Other similar studies in Colombia, in large cities like Bucaramanga, Yopal and Cartagena, agree that the knowledge in these communities is sketchy, the attitudes are favorable but preventative practices are inadequate to control diseases like dengue, chikungunya or zika [19-21]. Therefore, whether the community has a high level of knowledge or not, the vector control programs have failed to make communities feel committed to improving their health and their environment.

In a city like Villavicencio, which is endemic for many tropical diseases, the exposure to infected mosquitoes occurs not only at home but also at other locations (e.g., job location, school location). This leads to community members becoming perpetually ill and living with chronic diseases. For these people, it is normal for two or three people at home to be sick at the same time. This is the reason that individuals living in endemic areas such as Villavicencio should be knowledgeable about the symptoms of dengue, chikungunya, and zika. According to Gyawali et al. (2016) [17], the greater understanding of the signs and symptoms of these endemic diseases in tropical locations may be based on their close observation of infections contracted by their family members and/or neighbors [22]. Unfortunately, when they feel sick, they do not always seek medical services, likely because one of the system barriers includes few resources since there is an overwhelming amount of patients and few medical doctors. This situation leads people to self-medicate, which can lead to complications of symptoms, especially in those that belong to high-risk groups such as children, elderly, and pregnant individuals. These problems in the health system make people tend to involve God in their response, for example, “God allows mosquitoes to bite us” or “God allows us to get sick.” This “divine” attribution to events related to health-disease processes is common in the Colombian population, giving responsibility for the causes and consequences of the disease to God. In some cases, religion can affect health processes in a negative way, leading to passive styles, in which people give the control of problems to a higher power [23]. Other problems derived from this situation are that most of the surveillance systems are based on passive detection of suspected cases (some without a correct diagnosis), cases without warning signs are generally sent back to their homes with just symptomatic medicinal treatment [24], and a lack of notification to the surveillance system. The case notification system is closely related to vector-control activities [4] and without an alert for a high number of cases, there is no vector-control intervention in the communities.

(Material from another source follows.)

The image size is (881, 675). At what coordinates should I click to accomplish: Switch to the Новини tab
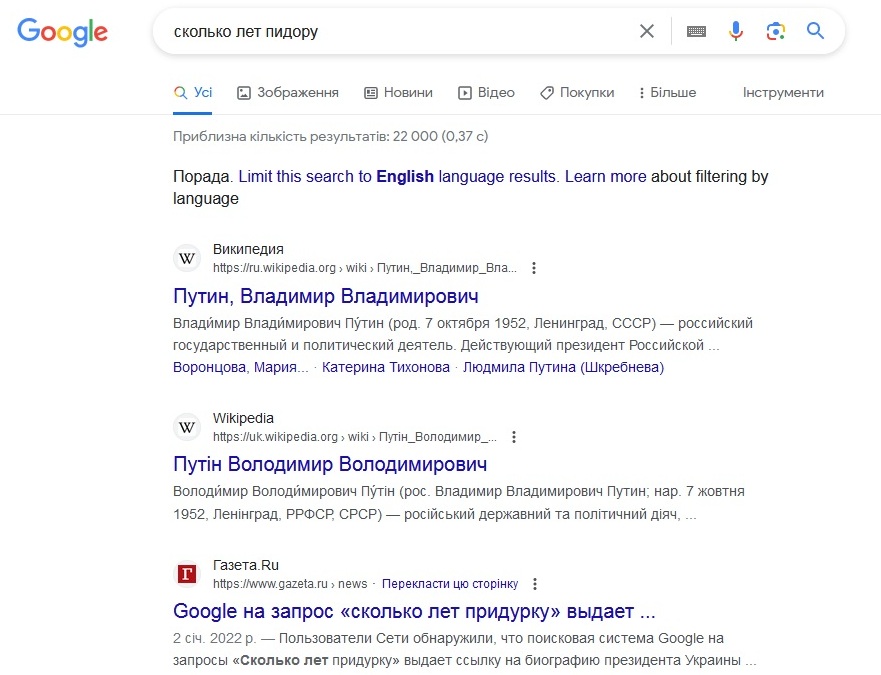(398, 92)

Aedes aegypti is known to bite mostly during the several hours after dawn and the several hours before dusk. In our study, we found that the majority of people did not know the biting time of the A. aegypti mosquito (55.7%), and they had a poor knowledge about the life cycle of the mosquito as well. All of these factors are essential in the design of programs aimed to educate the residents on personal protection against mosquitoes [16]. None of the residents used mosquito screening as an effective preventive method, but 52% used bed nets and 13% used repellents. Thus, contact between vectors and humans persists.

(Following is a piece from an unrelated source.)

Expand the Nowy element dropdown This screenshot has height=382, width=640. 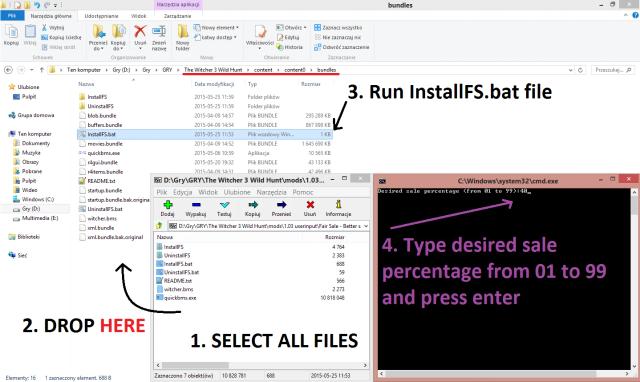pyautogui.click(x=216, y=27)
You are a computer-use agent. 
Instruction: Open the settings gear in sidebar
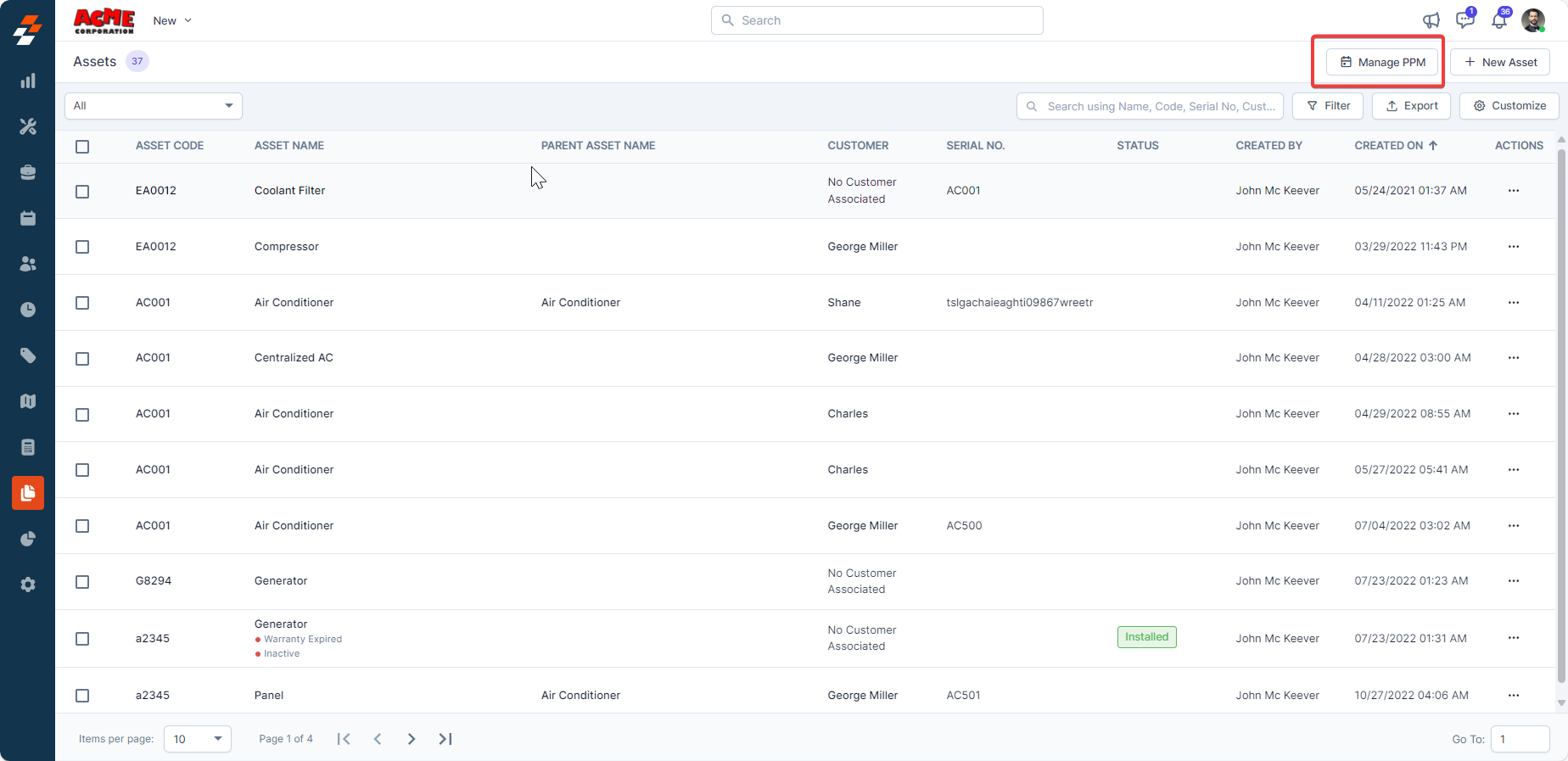click(x=28, y=585)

People are aware of the importance and the responsibility that they have to control mosquitoes at home (in our study, this number was more than 80%) and that the government complements these actions with education, fumigation, and the evaluation of the current strategies. Unfortunately, the majority of residents do not put the recommendations and the strategies into practice because they lack care or are apathetic about the matter.

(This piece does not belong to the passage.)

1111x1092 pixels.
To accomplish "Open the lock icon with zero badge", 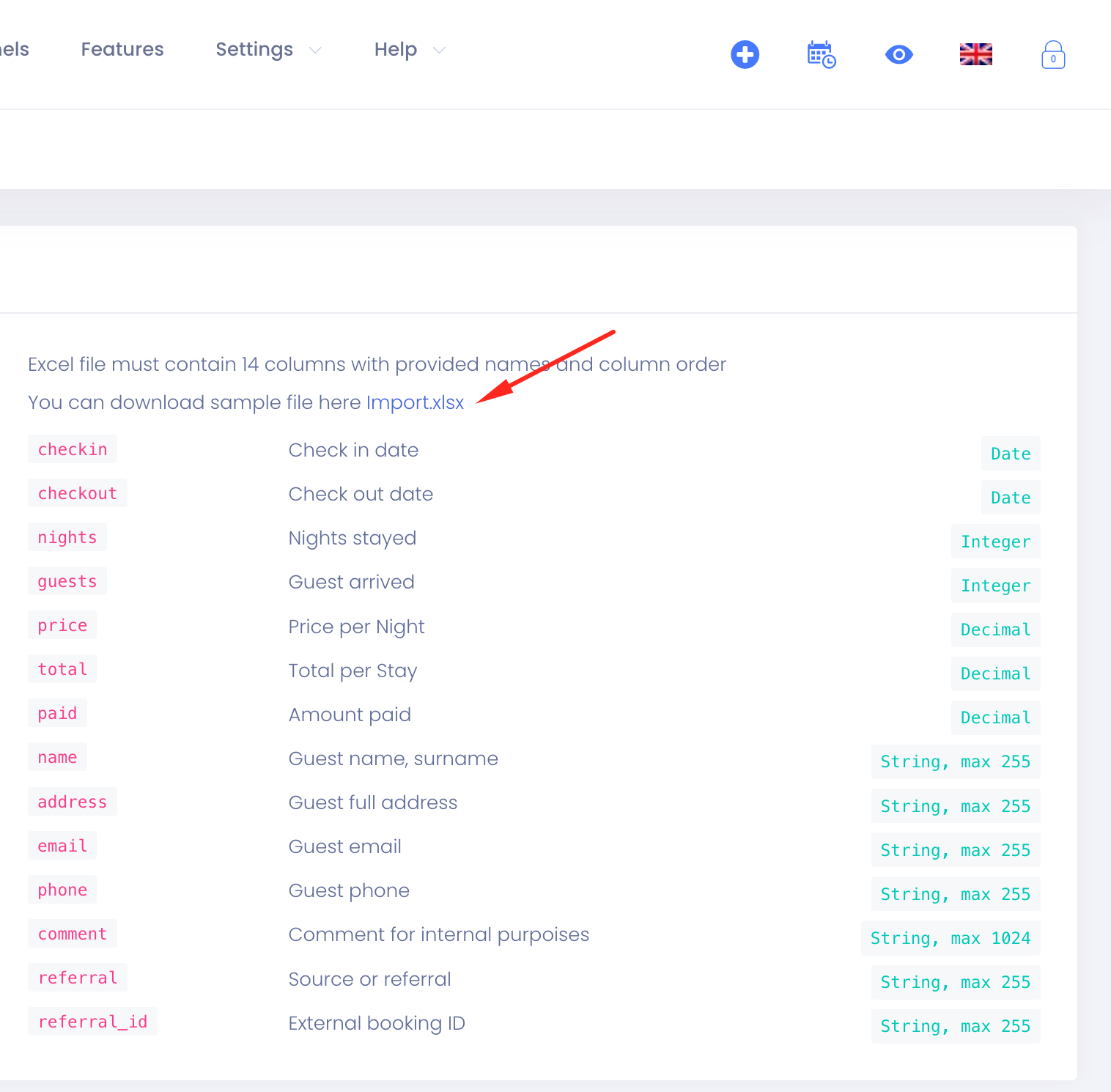I will click(1052, 55).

In conclusion it is necessary to review information campaigns, communication, and educational programs promoted in the municipality, as they currently do not empower residents to take adequate preventive measures. These programs need to translate population knowledge about vector borne diseases into positive preventive practices that lead to a reduction in the transmission of dengue, chikungunya and zika in these communities. This will require more infrastructure and resources for long-term sustainability.